• [Task instructions]:
Reproduce the data below word for word, omitting the pictures.
○ ○ ○
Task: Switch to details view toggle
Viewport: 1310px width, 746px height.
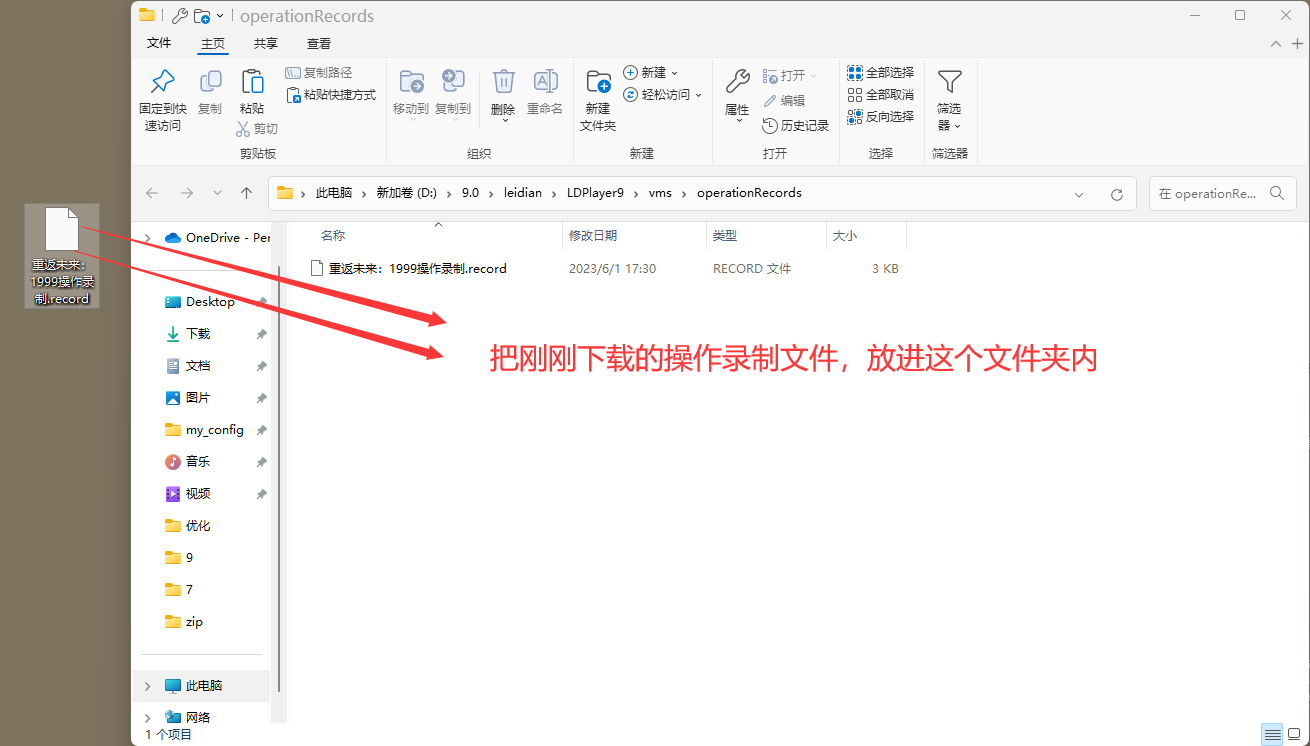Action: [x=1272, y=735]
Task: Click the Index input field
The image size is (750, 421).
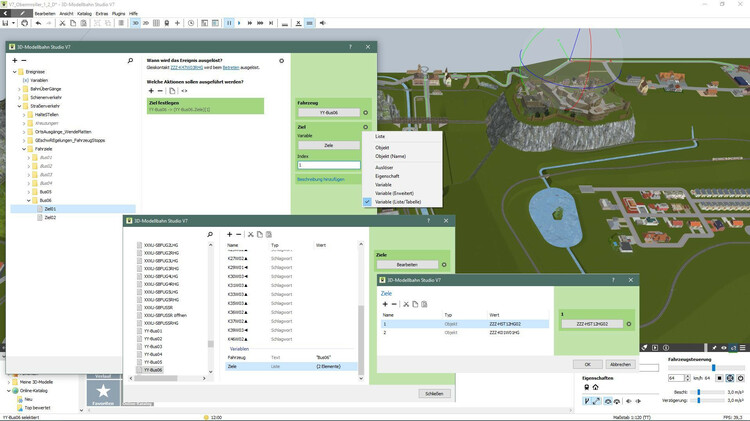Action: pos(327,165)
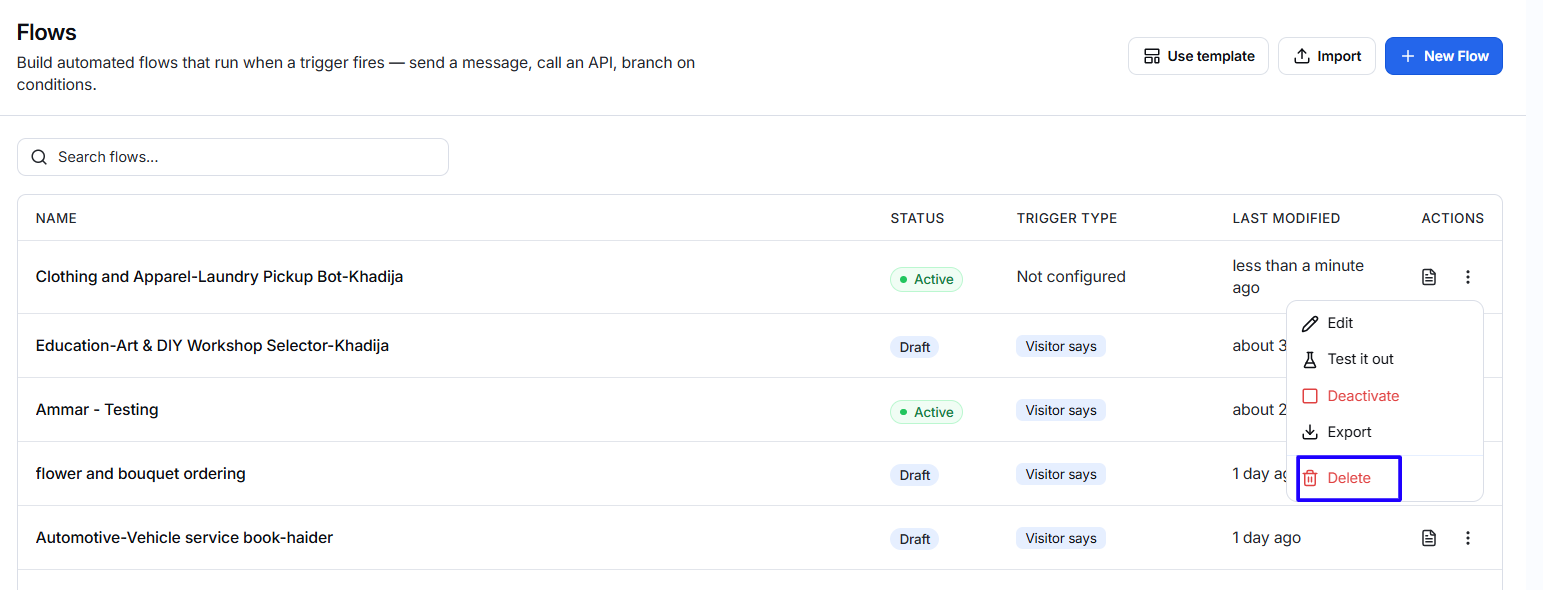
○ ○ ○
• [Task result]:
Task: Switch to details view toggle
Viewport: 1310px width, 746px height.
Action: [x=1272, y=735]
Task: Click the Index input field
The image size is (750, 421).
Action: pos(327,165)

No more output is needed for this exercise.